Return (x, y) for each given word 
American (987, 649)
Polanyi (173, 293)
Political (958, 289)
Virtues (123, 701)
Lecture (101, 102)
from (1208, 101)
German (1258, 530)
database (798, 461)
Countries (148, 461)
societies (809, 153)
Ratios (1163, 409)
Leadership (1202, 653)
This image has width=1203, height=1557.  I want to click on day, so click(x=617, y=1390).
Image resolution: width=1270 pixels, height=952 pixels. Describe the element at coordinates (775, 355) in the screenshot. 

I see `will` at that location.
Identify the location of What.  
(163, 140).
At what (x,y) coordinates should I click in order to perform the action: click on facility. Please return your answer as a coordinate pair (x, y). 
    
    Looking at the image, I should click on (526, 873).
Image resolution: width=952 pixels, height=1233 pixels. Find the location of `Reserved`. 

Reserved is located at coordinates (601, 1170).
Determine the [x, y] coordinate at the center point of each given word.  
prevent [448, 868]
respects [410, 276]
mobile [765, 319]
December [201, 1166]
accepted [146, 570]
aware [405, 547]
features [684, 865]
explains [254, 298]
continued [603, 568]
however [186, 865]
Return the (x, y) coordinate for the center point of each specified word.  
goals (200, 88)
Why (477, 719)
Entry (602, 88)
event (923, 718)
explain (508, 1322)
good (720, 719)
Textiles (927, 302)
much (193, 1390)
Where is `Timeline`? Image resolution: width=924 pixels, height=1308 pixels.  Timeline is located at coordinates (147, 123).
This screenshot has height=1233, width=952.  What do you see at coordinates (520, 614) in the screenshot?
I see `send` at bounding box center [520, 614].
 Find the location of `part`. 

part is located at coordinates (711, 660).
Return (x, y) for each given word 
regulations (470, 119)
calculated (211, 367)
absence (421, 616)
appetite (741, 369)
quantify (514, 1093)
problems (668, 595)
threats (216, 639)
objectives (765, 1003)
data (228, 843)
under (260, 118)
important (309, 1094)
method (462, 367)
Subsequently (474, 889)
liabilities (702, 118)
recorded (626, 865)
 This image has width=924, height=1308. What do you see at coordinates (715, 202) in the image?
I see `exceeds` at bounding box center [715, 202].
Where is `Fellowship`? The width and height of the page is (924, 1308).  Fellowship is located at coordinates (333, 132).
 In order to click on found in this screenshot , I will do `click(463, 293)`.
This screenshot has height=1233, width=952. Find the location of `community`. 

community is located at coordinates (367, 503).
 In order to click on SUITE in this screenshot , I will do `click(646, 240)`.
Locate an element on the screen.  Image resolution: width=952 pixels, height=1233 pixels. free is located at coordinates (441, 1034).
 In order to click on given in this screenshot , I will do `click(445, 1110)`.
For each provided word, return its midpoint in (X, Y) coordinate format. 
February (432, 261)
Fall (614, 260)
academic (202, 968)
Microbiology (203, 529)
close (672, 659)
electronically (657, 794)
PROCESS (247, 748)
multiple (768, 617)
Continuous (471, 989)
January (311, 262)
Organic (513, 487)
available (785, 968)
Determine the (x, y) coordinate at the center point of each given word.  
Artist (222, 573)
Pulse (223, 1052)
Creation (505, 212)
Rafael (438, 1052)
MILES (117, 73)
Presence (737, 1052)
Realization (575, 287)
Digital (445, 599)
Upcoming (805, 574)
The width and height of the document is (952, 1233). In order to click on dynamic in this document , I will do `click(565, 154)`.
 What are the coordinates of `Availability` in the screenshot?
^^^^
WHAT THE TASK ASKS:
Render the listing above as a Markdown table with the columns Row and Line. Number every row, and skip the blank lines.

THE COMPLETED TASK:
| Row | Line |
|---|---|
| 1 | Return (x, y) for each given word  |
| 2 | American (987, 649) |
| 3 | Polanyi (173, 293) |
| 4 | Political (958, 289) |
| 5 | Virtues (123, 701) |
| 6 | Lecture (101, 102) |
| 7 | from (1208, 101) |
| 8 | German (1258, 530) |
| 9 | database (798, 461) |
| 10 | Countries (148, 461) |
| 11 | societies (809, 153) |
| 12 | Ratios (1163, 409) |
| 13 | Leadership (1202, 653) |
| 14 | This image has width=1203, height=1557.  I want to click on day, so click(x=617, y=1390). |
| 15 | Image resolution: width=1270 pixels, height=952 pixels. Describe the element at coordinates (775, 355) in the screenshot.  |
| 16 | I see `will` at that location. |
| 17 | Identify the location of What.   |
| 18 | (163, 140). |
| 19 | At what (x,y) coordinates should I click in order to perform the action: click on facility. Please return your answer as a coordinate pair (x, y).  |
| 20 |     Looking at the image, I should click on (526, 873). |
| 21 | Image resolution: width=952 pixels, height=1233 pixels. Find the location of `Reserved`.  |
| 22 | Reserved is located at coordinates (601, 1170). |
| 23 | Determine the [x, y] coordinate at the center point of each given word.   |
| 24 | prevent [448, 868] |
| 25 | respects [410, 276] |
| 26 | mobile [765, 319] |
| 27 | December [201, 1166] |
| 28 | accepted [146, 570] |
| 29 | aware [405, 547] |
| 30 | features [684, 865] |
| 31 | explains [254, 298] |
| 32 | continued [603, 568] |
| 33 | however [186, 865] |
| 34 | Return the (x, y) coordinate for the center point of each specified word.   |
| 35 | goals (200, 88) |
| 36 | Why (477, 719) |
| 37 | Entry (602, 88) |
| 38 | event (923, 718) |
| 39 | explain (508, 1322) |
| 40 | good (720, 719) |
| 41 | Textiles (927, 302) |
| 42 | much (193, 1390) |
| 43 | Where is `Timeline`? Image resolution: width=924 pixels, height=1308 pixels.  Timeline is located at coordinates (147, 123). |
| 44 | This screenshot has height=1233, width=952.  What do you see at coordinates (520, 614) in the screenshot? |
| 45 | I see `send` at bounding box center [520, 614]. |
| 46 |  Find the location of `part`.  |
| 47 | part is located at coordinates (711, 660). |
| 48 | Return (x, y) for each given word  |
| 49 | regulations (470, 119) |
| 50 | calculated (211, 367) |
| 51 | absence (421, 616) |
| 52 | appetite (741, 369) |
| 53 | quantify (514, 1093) |
| 54 | problems (668, 595) |
| 55 | threats (216, 639) |
| 56 | objectives (765, 1003) |
| 57 | data (228, 843) |
| 58 | under (260, 118) |
| 59 | important (309, 1094) |
| 60 | method (462, 367) |
| 61 | Subsequently (474, 889) |
| 62 | liabilities (702, 118) |
| 63 | recorded (626, 865) |
| 64 |  This image has width=924, height=1308. What do you see at coordinates (715, 202) in the image? |
| 65 | I see `exceeds` at bounding box center [715, 202]. |
| 66 | Where is `Fellowship`? The width and height of the page is (924, 1308).  Fellowship is located at coordinates (333, 132). |
| 67 |  In order to click on found in this screenshot , I will do `click(463, 293)`. |
| 68 | This screenshot has height=1233, width=952. Find the location of `community`.  |
| 69 | community is located at coordinates (367, 503). |
| 70 |  In order to click on SUITE in this screenshot , I will do `click(646, 240)`. |
| 71 | Locate an element on the screen.  Image resolution: width=952 pixels, height=1233 pixels. free is located at coordinates (441, 1034). |
| 72 |  In order to click on given in this screenshot , I will do `click(445, 1110)`. |
| 73 | For each provided word, return its midpoint in (X, Y) coordinate format.  |
| 74 | February (432, 261) |
| 75 | Fall (614, 260) |
| 76 | academic (202, 968) |
| 77 | Microbiology (203, 529) |
| 78 | close (672, 659) |
| 79 | electronically (657, 794) |
| 80 | PROCESS (247, 748) |
| 81 | multiple (768, 617) |
| 82 | Continuous (471, 989) |
| 83 | January (311, 262) |
| 84 | Organic (513, 487) |
| 85 | available (785, 968) |
| 86 | Determine the (x, y) coordinate at the center point of each given word.   |
| 87 | Artist (222, 573) |
| 88 | Pulse (223, 1052) |
| 89 | Creation (505, 212) |
| 90 | Rafael (438, 1052) |
| 91 | MILES (117, 73) |
| 92 | Presence (737, 1052) |
| 93 | Realization (575, 287) |
| 94 | Digital (445, 599) |
| 95 | Upcoming (805, 574) |
| 96 | The width and height of the document is (952, 1233). In order to click on dynamic in this document , I will do `click(565, 154)`. |
| 97 |  What are the coordinates of `Availability` in the screenshot? |